Solo in Italia, sono circa 12mila i soggetti di età inferiore ai 55 anni che ogni anno vengono colpiti da questa patologia.
“Il problema assume particolare rilevanza considerando che nei soggetti giovani l’incidenza di ictus, cioè il numero di nuovi casi che si verificano in un anno nella popolazione, sembrerebbe tendere ad aumentare, mentre, grazie all’efficacia della prevenzione, nelle altre fasce di età più avanzata l’incidenza tende a diminuire, almeno in tutte le nazioni economicamente avanzate.

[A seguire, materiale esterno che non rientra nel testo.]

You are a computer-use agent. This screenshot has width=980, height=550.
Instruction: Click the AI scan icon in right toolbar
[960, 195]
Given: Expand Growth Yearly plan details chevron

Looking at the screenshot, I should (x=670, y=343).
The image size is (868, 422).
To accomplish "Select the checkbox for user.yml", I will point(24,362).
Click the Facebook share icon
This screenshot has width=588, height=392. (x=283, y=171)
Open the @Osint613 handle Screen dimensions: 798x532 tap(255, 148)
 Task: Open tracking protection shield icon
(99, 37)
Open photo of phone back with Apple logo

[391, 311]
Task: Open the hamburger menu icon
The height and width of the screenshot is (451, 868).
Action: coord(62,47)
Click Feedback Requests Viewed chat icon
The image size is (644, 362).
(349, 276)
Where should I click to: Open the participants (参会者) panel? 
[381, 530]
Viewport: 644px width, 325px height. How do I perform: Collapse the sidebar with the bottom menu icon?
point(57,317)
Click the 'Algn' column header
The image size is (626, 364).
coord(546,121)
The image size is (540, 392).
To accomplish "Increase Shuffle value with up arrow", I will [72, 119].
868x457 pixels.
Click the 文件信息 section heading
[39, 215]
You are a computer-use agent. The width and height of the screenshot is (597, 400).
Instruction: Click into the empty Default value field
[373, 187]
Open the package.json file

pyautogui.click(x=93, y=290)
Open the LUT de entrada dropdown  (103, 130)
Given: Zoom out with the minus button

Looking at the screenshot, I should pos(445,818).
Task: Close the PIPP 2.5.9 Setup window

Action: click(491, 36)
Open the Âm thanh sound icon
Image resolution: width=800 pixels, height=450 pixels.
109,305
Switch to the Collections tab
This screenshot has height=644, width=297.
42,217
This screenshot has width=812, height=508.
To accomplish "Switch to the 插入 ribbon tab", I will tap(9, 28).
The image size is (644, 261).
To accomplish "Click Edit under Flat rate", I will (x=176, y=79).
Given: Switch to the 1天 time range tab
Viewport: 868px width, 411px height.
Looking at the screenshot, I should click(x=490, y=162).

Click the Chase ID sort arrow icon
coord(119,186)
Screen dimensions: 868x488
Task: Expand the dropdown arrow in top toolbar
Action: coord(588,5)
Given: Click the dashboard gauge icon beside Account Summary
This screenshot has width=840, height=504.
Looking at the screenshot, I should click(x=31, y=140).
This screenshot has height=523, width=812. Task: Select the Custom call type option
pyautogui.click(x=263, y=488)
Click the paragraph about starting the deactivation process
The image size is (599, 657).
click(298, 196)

Lo aveva rilevato e fatto notare già nel 2017 il Professore Carlo Gandolfo, Ordinario di Neurologia all’Università di Genova, componente del Comitato Tecnico Scientifico di A.L.I.Ce. Italia Onlus. “Non solo: nei giovani più spesso che negli anziani l’ictus si presenta nella sua forma più grave, cioè come emorragia intra-cranica (lacerazione spontanea di un’arteria intra-cranica con fuoriuscita di sangue a pressione elevata), che ha un tasso di mortalità più che doppio rispetto alle peraltro molto più frequenti forme ischemiche dovute ad occlusione di un’arteria cerebrale”.